The remarks made in the article concerning the decorative elements on the two figures on the right seem to me to be irrelevant. Surely the finishing of the figures would be done not by the sculptor-modelers but by silver chasers.
Posted by E. S. on October 23,2009 | 06:36 PM
I want to konw the figure itself,maybe we could find clues in closereading.
Is it hard to imagine the relationship of the unknown figures and Leonardo?
I seconded some Mary said.
Posted by Joseph Ting on October 7,2009 | 02:11 AM
I noticed two interesting things about the youthful figure on the right hand side. For one, his head bears a striking resemblance to that of Verrocchio's David, which tradition tells us that the master used the young Leonardo as a model.So is this another portrait of a young Leonardo by Verrocchio, or a self-portrait of Leonardo?
Another interesting detail of the young figure is that his pinky fingers are bent--and foreshortened.
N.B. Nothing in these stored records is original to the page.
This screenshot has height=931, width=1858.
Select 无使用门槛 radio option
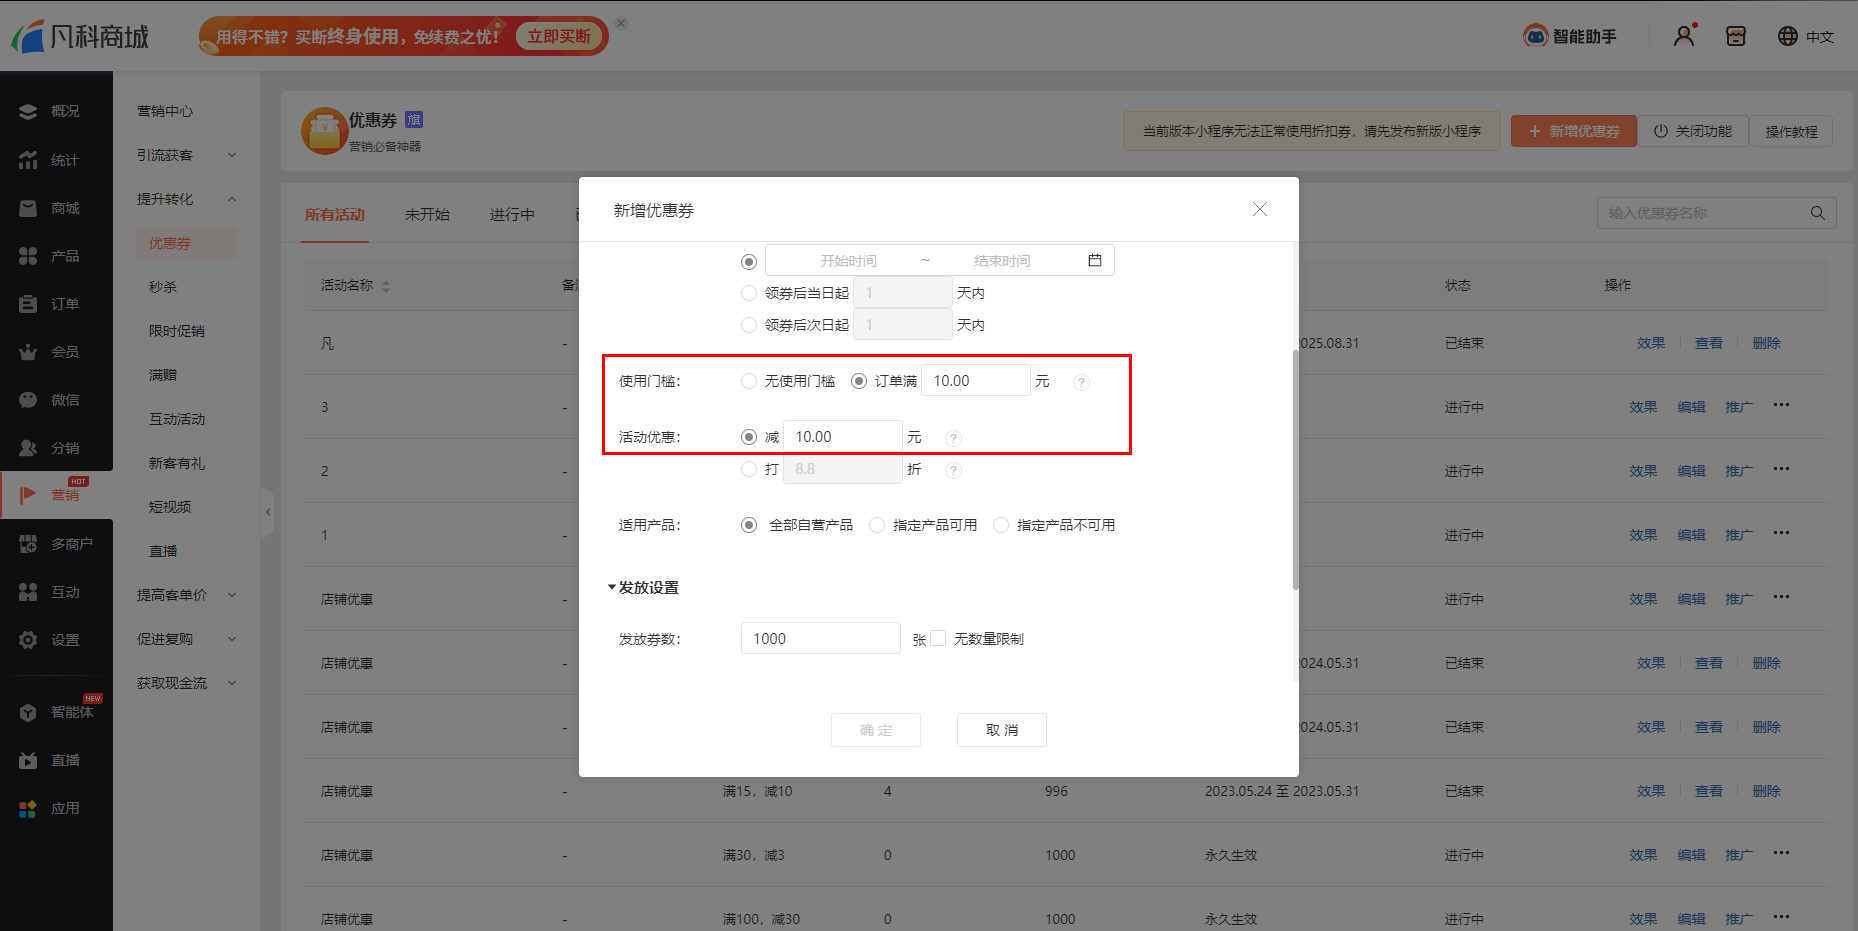tap(749, 381)

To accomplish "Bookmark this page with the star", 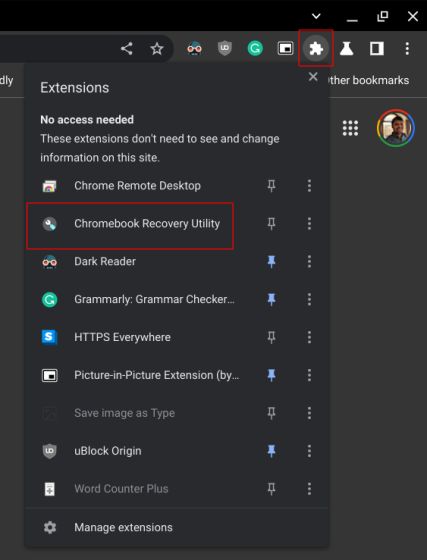I will pos(157,49).
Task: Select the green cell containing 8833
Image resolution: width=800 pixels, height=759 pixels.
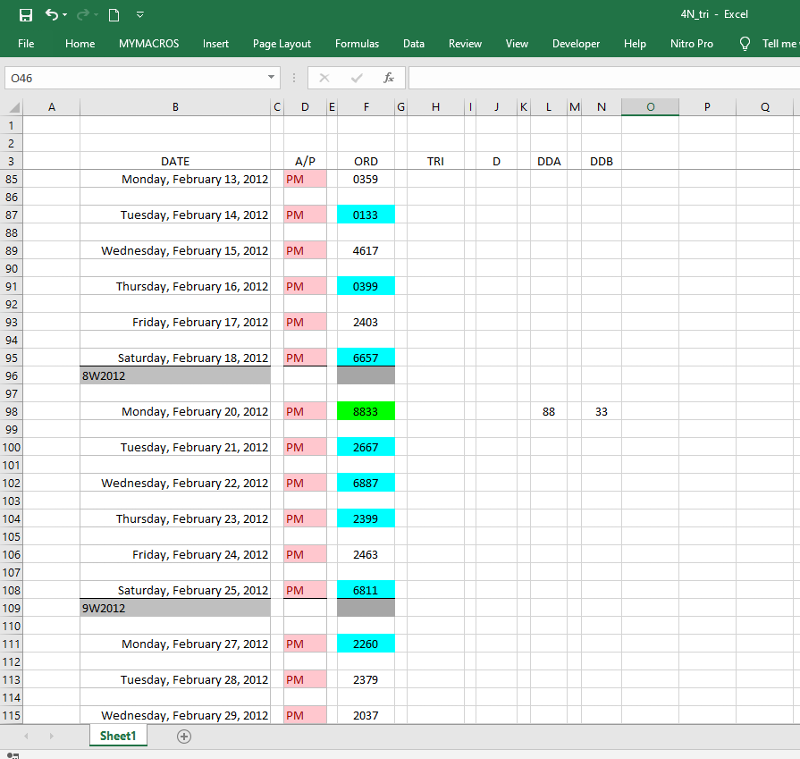Action: (366, 412)
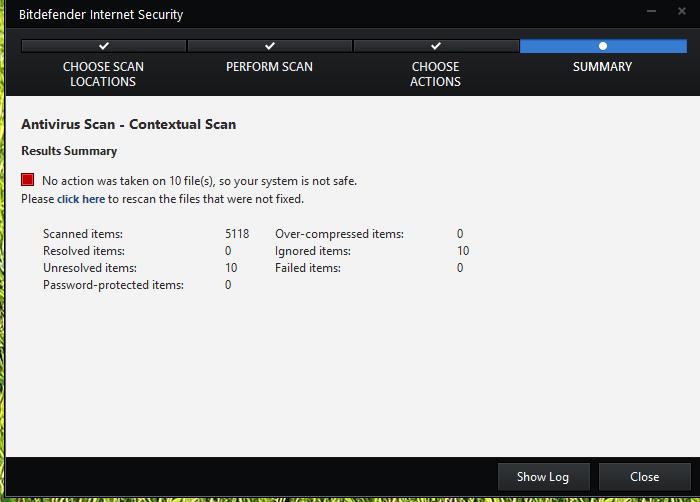Click the red unsafe status icon

click(x=28, y=180)

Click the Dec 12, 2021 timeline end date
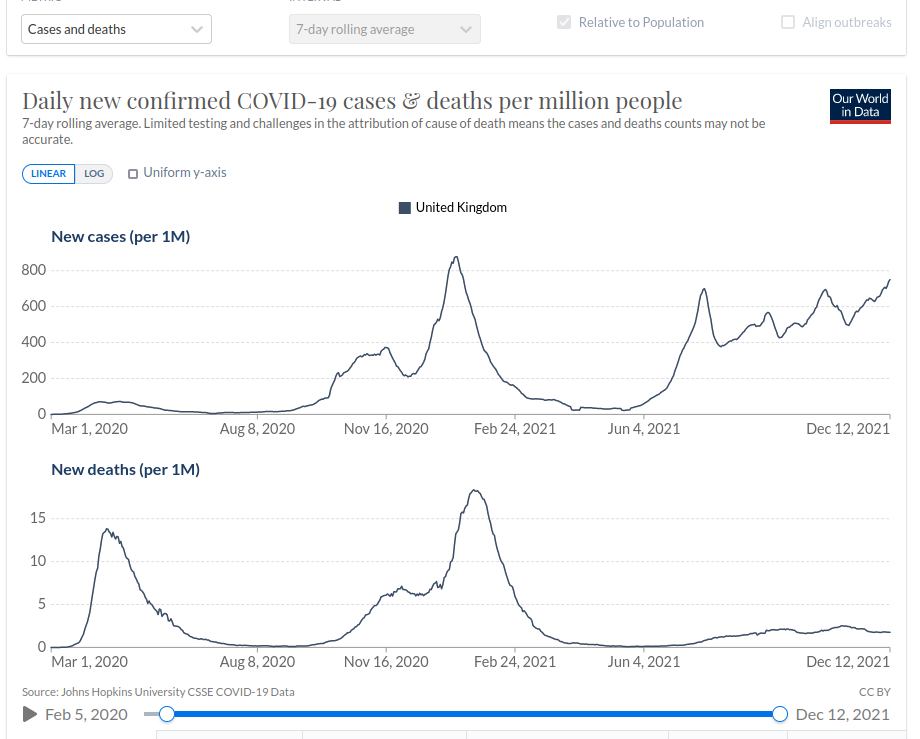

It makes the hands more delicate, but it is also a characteristic hand pose of Leonardo's, and is very evident in his Virgin Mary paintings.
Posted by jefferson boyer on October 3,2009 | 01:56 PM
Concerning thr articles on pages 42 and 70.
The two figuers that were obviously done by the same artist are the one on the extreem left and the one kneeling .
I pay attention to minor details, like the ones that artist use that are not different with each of their works, such as anatomical features, like toes. The toes on the two I mentioned were obviously done by the same artist.
I am not questioning whether they were, or were not, done by Da Vinci.
Your organization has the facilities to look at other Da Vinci works for the crooked big toe. To put this question to rest.